Copy out word for word the lines of the data below, starting with the line that contains "Papers [700, 248]" and continuing through the line that contains "Clemens [255, 623]", both included.

----------------------------------------

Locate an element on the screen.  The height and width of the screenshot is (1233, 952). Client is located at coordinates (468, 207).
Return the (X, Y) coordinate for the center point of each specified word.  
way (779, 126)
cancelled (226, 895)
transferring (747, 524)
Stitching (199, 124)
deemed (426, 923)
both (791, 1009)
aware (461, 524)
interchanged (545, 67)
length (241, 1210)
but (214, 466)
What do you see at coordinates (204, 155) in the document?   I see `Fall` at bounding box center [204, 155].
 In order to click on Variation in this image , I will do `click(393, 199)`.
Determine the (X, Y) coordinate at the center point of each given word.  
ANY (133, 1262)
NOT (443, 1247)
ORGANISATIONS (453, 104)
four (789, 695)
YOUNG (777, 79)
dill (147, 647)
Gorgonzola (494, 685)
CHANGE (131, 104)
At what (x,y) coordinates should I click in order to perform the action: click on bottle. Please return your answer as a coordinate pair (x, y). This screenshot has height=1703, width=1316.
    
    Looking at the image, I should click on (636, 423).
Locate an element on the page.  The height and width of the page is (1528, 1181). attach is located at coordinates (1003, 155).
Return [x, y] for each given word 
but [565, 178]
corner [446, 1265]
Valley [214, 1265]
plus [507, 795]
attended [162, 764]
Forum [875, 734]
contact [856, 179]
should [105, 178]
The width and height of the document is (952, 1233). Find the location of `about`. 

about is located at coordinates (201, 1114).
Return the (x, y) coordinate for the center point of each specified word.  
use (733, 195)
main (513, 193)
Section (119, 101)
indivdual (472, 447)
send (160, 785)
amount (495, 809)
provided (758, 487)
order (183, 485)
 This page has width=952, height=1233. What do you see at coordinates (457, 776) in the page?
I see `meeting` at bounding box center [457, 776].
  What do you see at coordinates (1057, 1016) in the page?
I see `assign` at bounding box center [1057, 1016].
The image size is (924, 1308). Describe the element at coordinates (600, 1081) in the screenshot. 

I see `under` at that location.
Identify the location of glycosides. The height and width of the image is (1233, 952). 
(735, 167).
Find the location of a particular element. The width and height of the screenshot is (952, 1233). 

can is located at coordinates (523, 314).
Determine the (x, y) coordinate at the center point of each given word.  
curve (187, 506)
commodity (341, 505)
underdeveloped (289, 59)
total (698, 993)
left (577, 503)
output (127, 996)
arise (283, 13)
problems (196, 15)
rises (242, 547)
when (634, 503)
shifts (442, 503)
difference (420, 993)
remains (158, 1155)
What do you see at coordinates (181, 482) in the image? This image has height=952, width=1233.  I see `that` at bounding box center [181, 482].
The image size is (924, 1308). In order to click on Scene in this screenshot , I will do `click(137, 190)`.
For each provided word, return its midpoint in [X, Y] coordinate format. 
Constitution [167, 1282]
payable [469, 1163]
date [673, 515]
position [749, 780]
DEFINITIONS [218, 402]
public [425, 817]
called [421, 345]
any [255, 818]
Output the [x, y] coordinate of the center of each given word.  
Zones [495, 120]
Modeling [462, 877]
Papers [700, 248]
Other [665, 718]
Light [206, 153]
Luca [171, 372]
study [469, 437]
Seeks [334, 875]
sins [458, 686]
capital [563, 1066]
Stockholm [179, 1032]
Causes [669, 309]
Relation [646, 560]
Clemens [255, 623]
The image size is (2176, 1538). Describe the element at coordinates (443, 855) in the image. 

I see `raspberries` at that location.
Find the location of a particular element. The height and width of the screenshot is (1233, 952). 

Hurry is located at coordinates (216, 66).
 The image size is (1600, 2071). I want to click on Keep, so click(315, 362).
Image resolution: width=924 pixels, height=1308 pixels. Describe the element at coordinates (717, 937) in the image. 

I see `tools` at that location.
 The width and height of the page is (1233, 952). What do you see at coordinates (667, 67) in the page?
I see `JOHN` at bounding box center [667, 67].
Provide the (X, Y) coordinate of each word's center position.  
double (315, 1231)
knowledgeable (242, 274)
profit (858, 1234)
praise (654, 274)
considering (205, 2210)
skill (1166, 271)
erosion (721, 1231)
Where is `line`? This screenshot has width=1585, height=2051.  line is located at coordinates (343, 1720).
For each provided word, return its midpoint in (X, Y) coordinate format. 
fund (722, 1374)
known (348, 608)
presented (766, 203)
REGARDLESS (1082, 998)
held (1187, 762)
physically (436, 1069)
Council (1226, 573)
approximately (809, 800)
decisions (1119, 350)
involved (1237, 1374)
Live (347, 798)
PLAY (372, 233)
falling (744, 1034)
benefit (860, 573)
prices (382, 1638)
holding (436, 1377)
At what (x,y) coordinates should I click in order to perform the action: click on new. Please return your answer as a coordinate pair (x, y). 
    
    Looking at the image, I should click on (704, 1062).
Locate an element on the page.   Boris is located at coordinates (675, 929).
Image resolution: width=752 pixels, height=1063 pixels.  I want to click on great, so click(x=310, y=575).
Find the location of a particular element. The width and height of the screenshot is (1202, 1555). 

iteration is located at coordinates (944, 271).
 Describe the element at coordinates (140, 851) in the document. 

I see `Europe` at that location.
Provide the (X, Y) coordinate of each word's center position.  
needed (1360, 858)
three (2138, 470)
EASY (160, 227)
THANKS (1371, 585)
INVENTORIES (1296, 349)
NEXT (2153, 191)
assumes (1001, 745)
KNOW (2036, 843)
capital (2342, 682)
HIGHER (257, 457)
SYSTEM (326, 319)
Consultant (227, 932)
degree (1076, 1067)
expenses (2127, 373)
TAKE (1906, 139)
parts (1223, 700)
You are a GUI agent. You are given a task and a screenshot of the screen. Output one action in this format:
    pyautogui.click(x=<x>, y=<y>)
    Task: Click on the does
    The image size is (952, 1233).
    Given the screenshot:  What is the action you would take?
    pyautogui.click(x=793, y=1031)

----------------------------------------

Solution for this task ▸
Papers [700, 248]
Other [665, 718]
Light [206, 153]
Luca [171, 372]
study [469, 437]
Seeks [334, 875]
sins [458, 686]
capital [563, 1066]
Stockholm [179, 1032]
Causes [669, 309]
Relation [646, 560]
Clemens [255, 623]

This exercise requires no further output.